Background: During a pandemic, public transport is strategically important for keeping the country going and getting people where they need to be. The essential nature of public transport puts into focus the risk of transmission of SARS-CoV-2 in this sector; rapid and diverse work has been done to attempt to understand how transmission happens in this context and what factors influence risk. Objectives: This review aimed to provide a narrative overview of the literature assessing transmission, or potential for transmission, of SARS-CoV-2 on ground-based public transport, as well as studies assessing the effectiveness of control measures on public transport during the early part of the pandemic (up to May 2021). Methods: An electronic search was conducted using Web of Science, Ovid, the Cochrane Library, ProQuest, Pubmed, and the WHO global COVID database.
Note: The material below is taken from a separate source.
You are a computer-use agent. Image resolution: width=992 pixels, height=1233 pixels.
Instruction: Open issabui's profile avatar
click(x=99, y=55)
Searches were run between December 2020 and May 2021. Results: The search strategy identified 734 papers, of which 28 papers met the inclusion criteria for the review; 10 papers assessed transmission of SARS-CoV-2, 11 assessed control measures, and seven assessed levels of contamination. Eleven papers were based on modelling approaches; 17 studies were original studies reporting empirical COVID-19 data. Conclusions: The literature is heterogeneous, and there are challenges for measurement of transmission in this setting. There is evidence for transmission in certain cases, and mixed evidence for the presence of viral RNA in transport settings; there is also evidence for some reduction of risk through mitigation. However, the routes of transmission and key factors contributing to transmission of SARS-CoV-2 on public transport were not clear during the early stage of the pandemic. Gaps in understanding are discussed and six key questions for future research have been posed. Further exploration of transmission factors and effectiveness of mitigation strategies is required in order to support decision making.